Numerous other variations of a folding support frame can be provided in alternate examples. For example, similar to the illustrations in FIGS. 1A-1R, FIGS. 2 and 3, structural support for the plyo box 100 can be provided primarily by a set of four folding legs that in exercise position can extend from indentations in the four corners of a rectangular top to corresponding indentations in the four corners of the base. It will be appreciated that in the case of a circular top the legs can be positioned at perpendicular and diagonally opposite ends, and fit into corresponding top and base indentations. In the storage position, the legs can be removed and laid in parallel on the undersurface of the top using clips. In a specific example, the folding legs implementation can be supplemented with side panels, as discussed above, for enhanced structural integrity. It will be appreciated, however, that because the load-bearing function of the support will be carried by the legs, the support panels can be made lighter to reduce the overall weight of the device.

FIGS. 10A-10N illustrate an alternative embodiment of a collapsible plyo box in which solid side panels attached to the top and the base collapse in the storage position onto each other in a given order, and the entire support frame is at least partially enclosed between the flat top and the base forming a self-contained plyo box. The term “self-contained” is used herein to designate a structure in which individual components are attached to each other in a manner allowing them to be stored or moved around collectively as a unit. All this figures are conceptual illustrations, drawings that show and explain arrangement and relations of different parts, and are not drawn to scale. Specifically, FIG. 10A is a diagrammatic representation of the plyo box 100 with collapsible solid side panels.
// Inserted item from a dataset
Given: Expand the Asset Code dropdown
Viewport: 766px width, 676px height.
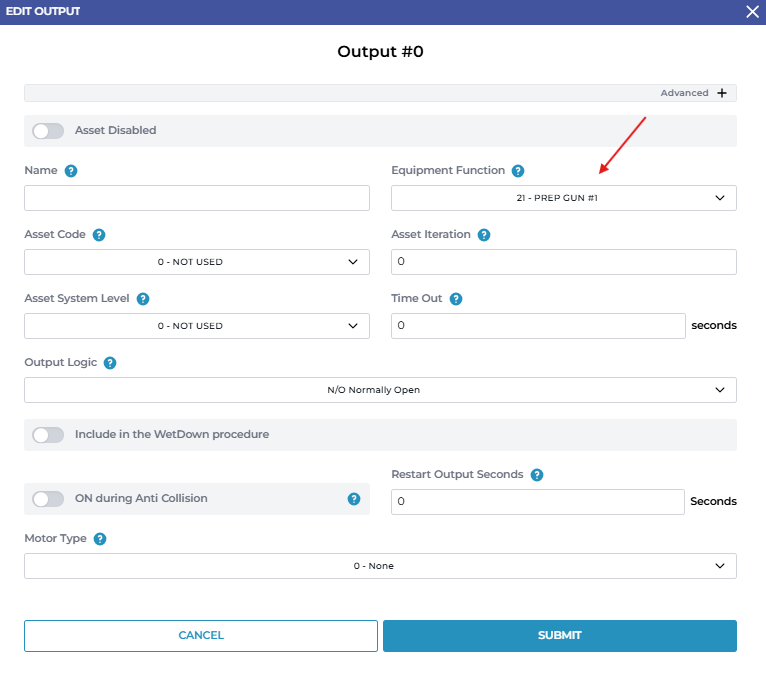Looking at the screenshot, I should (x=196, y=262).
For ease of reference in the remaining figures, the flat top 110 is also designated as “T”, the base surface 120 is designated “B”. Two opposite solid side panels on the left and right of the drawing are designated respectively S1 and S2, while opposite sides, front and back solid side panels, are designated S3 and S4.

With the above labeling conventions, FIG. 10B illustrates a side view of the plyo box 100 in assembled exercise position (side panels S1 and S2 shown in solid lines), as well as interim and storage position(s) shown in dashed lines. As shown, in the exercise position side panels S1 and S2 may be substantially perpendicular to the base 120 (also designated “B”) and support the top 110 of the box (also designated “T”), though it will be appreciated that other angles of inclination can also be used. Side panels S1 and S2 are attached to the base 120 by means of hinges 119, which open to about 90°. As shown in the figure in solid lines, and is also illustrated in FIG. 10F, the edges of the slabs and of the base 120 may be inclined at an angle (such as a 45° angle) for additional stability and support of the plyo box in the exercise position. At the top, side panels S1 and S2 support flat top 110 and are held in position using latches 114.
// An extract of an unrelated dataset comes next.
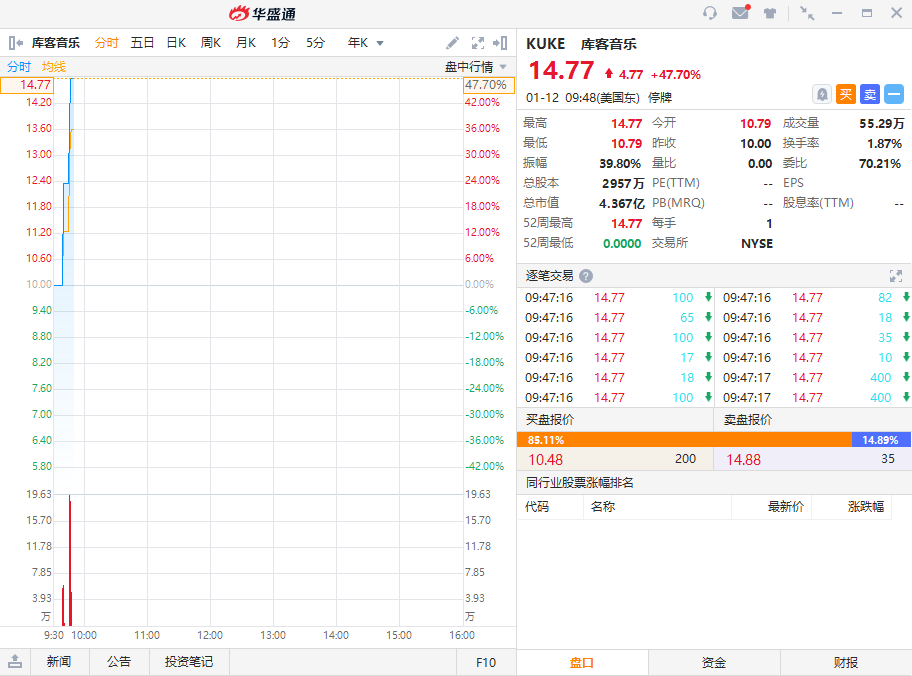
Task: Click the blue 卖 sell button
Action: (870, 94)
Latches 114 used in particular examples can be any devices in which mating mechanical parts engage to detachably fasten two surfaces to each other. One example that is illustrated in FIG. 10B and also in more detail in FIGS. 11A, 11B and 11C is a pivoted bar that falls into a notch when in storage position and is actuated, in this case hidden, by depressing a secure latch button 118 illustrated in FIG. 11A. That is, in one position latch 114 sticks out and prevents the side panel from moving laterally and specifically from collapsing under the flat top, and in the other position, illustrated in dashed lines in FIG. 11C is retracted into a notch in the top 110, and allows the side panel to pivot around hinge 119 and lay on top of the base 120. Thus, for example, in FIG. 10B side panel S1 is substantially vertical in exercise position. When the secure latch button 118 is depressed, latch 114 retracts into the top 110, and allows side panel S1 to rotate clockwise around the hinge 119 into the storage position of the box in which it lays flat on top of the base 120.
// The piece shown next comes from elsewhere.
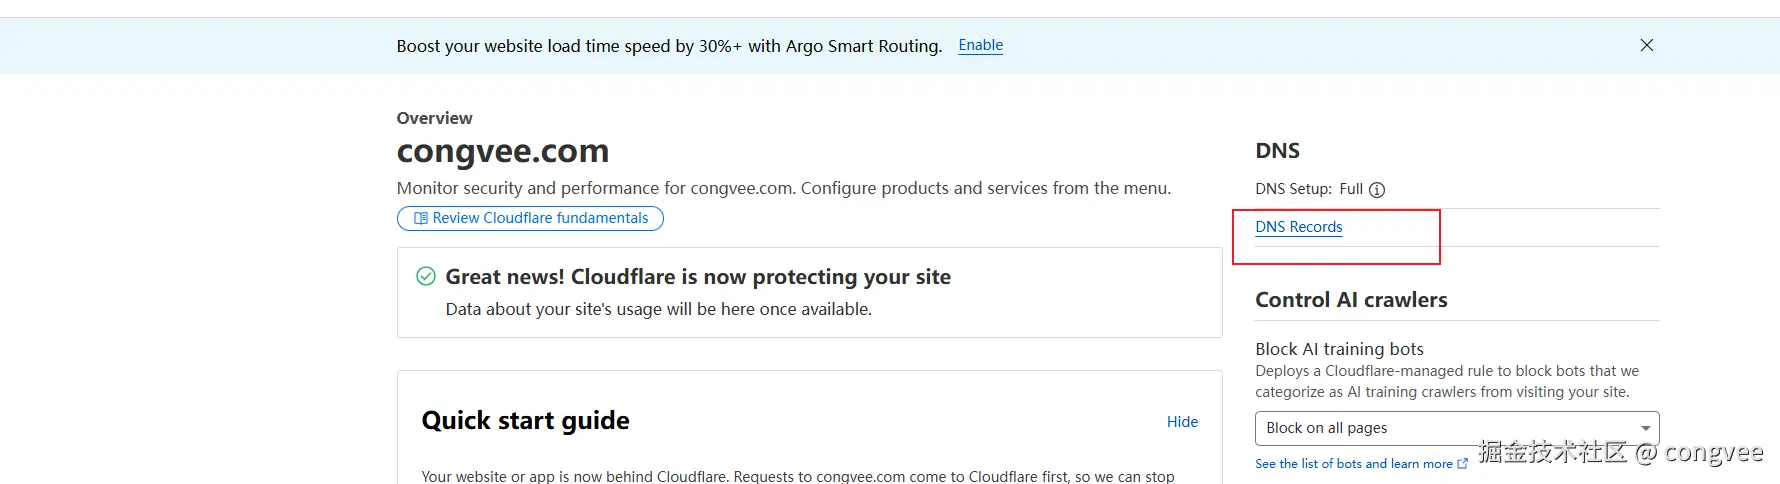This screenshot has height=484, width=1780.
Task: Click the green checkmark protection icon
Action: click(x=426, y=276)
On the opposite side of the base, side panel S2 is attached in exercise position to the top 110 and to base 120 in substantially similar manner, and likewise folds in storage position by rotating counterclockwise about a hinge until it lays on top of panel S1. Of note is that to account for the thickness of side panel S1, a raised hinge 119 can be used. FIG. 10C is an exploded view of this part of the box which provides additional detail on how the base 120, and side panels S1 and S2 stack on top of each other in storage position. FIG. 10C also illustrates that the height of the side panels may, but need not correspond to the dimensions of the base, and in particular may be shorter, leaving some space from the top of the side panel to the edge of the base. The edges of the base and side panel S2 may also be cut at a 45° angle for added stability, or be cut straight, as also shown in FIG. 10F. Other arrangements in which the side panels that support the flat top and are allowed to rotate about a hinge in the base and be stacked in the storage position will be apparent to a person of skill in the art. It will also be appreciated that all dimensions of the plyo box, materials and features used can be selected according to the principles discussed above in Section A of the Detailed Description.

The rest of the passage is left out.